Soutenir l’autodétermination en milieu scolaire : quelle posture adopter?
L’autodétermination étant un besoin pour tous les êtres humains (Deci et Ryan, 1985), on doit s’y intéresser en milieu scolaire et prioriser son développement pour chaque élève. Le programme éducatif CAPS - Compétences axées sur la participation sociale (MEES, 2019), destiné aux élèves ayant une déficience intellectuelle moyenne à sévère, mentionne d’ailleurs l’importance de soutenir l’autodétermination pour arriver à développer la participation sociale.
L’autodétermination, c’est quoi?
L’autodétermination consiste à agir librement et sans influence externe indue afin d’exercer du pouvoir et d’avoir du contrôle sur sa vie (Wehmeyer, 2003; Shogren et al., 2015). Il s’agit également d’exercer du contrôle sur les dimensions que l’on considère importantes (Abery et Stancliffe, 2005) et d’être le maître d’œuvre de sa vie afin d’en améliorer la qualité (Wehmeyer, 2005).
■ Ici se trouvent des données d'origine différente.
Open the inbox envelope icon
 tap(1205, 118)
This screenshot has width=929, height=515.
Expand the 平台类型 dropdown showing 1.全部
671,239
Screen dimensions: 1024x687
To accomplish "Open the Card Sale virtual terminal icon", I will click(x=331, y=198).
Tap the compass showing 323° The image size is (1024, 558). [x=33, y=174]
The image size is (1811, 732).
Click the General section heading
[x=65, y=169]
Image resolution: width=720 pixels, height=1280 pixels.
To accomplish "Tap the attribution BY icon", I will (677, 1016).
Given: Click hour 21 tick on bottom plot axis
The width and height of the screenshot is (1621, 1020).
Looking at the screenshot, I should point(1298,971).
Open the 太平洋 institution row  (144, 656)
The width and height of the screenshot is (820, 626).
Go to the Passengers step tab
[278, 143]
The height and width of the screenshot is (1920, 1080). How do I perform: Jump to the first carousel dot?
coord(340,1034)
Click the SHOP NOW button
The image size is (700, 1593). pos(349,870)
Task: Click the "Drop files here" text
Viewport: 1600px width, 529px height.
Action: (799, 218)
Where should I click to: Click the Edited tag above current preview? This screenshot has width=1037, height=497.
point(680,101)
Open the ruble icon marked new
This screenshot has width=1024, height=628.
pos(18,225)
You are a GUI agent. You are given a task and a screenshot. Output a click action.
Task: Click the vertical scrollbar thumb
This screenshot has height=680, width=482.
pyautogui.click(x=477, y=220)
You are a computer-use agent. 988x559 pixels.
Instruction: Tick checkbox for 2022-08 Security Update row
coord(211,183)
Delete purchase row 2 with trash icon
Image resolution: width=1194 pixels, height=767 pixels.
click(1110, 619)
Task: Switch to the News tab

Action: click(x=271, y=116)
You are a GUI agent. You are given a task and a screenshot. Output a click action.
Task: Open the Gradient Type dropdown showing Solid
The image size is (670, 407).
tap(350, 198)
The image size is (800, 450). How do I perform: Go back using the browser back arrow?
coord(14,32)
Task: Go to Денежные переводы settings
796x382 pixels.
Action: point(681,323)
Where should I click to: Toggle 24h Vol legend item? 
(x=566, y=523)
Quelle est la différence entre l’autonomie et l’autodétermination?
L’autonomie, telle qu’on la voit souvent en milieu scolaire, fait référence à la capacité à accomplir des choses seul, sans aide. On parle alors d’autonomie d’exécution (Rocque et al., 1999). Lorsqu’il s’agit d’autodétermination, le concept fait référence au fait de poser des actions pour soi et d’agir en fonction de ses intérêts et ses besoins. (Charette, et al., 2022)
Quelles sont les pratiques à privilégier pour soutenir l’autodétermination des élèves?
Des enseignantes en classes spécialisées ont pu identifier des pratiques pour aider les élèves à apprendre à s’autodéterminer (Charette, 2020; Charette et al., 2022) au travers de divers projets en collaboration avec le milieu universitaire.
Au-delà de certaines capacités spécifiques à développer (faire des choix, prendre des initiatives, apprendre à se connaître, etc.), le développement de l’autodétermination des élèves nécessite d’adopter des attitudes et une posture spécifique.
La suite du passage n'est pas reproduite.